How often have we heard friends, colleagues or family members say, “if someone is about to do this or that then I’m going to punch them where it hurts”. The question is, where does the idea of the potential dangers you might face come from?
“If you have an honestly held belief, that you or another are in imminent danger you may use such force as is reasonable to avert that danger”. You may recognise the last sentence as that of ‘common law – self-defence’.
But, how do you determine whether reasonable force is subjective or objective? How do you determine whether the proposed danger is real or imagined?

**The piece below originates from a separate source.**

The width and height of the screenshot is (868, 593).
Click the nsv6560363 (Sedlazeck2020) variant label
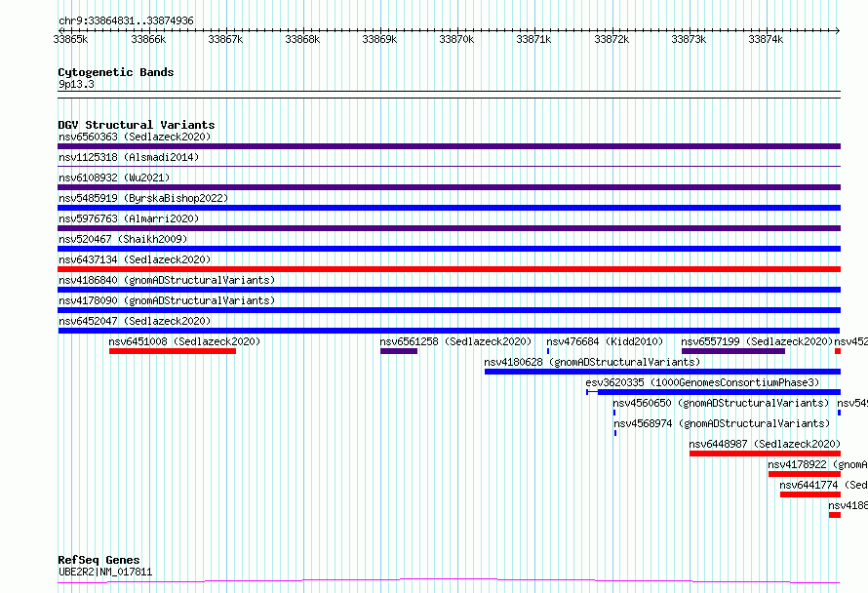click(135, 137)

This will be through evidence (ie; facts), I hear you thinking ‘but where do those facts come from’? Factors will include, but will not be restricted to, the other person’s behaviours, the locality, environmental factors and possible escape routes! Therefore, the question is, are a person’s views about what they believe they would do based on personal experiences and situations they have previously faced? or are they based on someone else’s experiences or what they have read, heard or seen?
When considering whether a person’s decision to use force was necessary in the first instance, you have to try and put yourself in their position. Often without that known experience it becomes difficult to come to terms with the actions taken by another person under the heading of ‘self-defence’.
Take a moment to remember those occasions when you have heard, read or seen footage of road rage, burglary or mugging when one person has used force upon another to defend themselves. Irrespective of how the information is presented in the media, our worldview determines whether we think the person was right or wrong in what they did, based on how the story was presented to us.
Whether during a discussion with friends or colleagues at a workplace hearing or court process, will your honestly held belief of the threat the person faced (your subjective views), and the actions they subsequently took, be believed to be actions of self-defence by others (objective opinion)?.
It could therefore be argued that whilst one person’s perception may equal reality, does that necessarily make it the truth?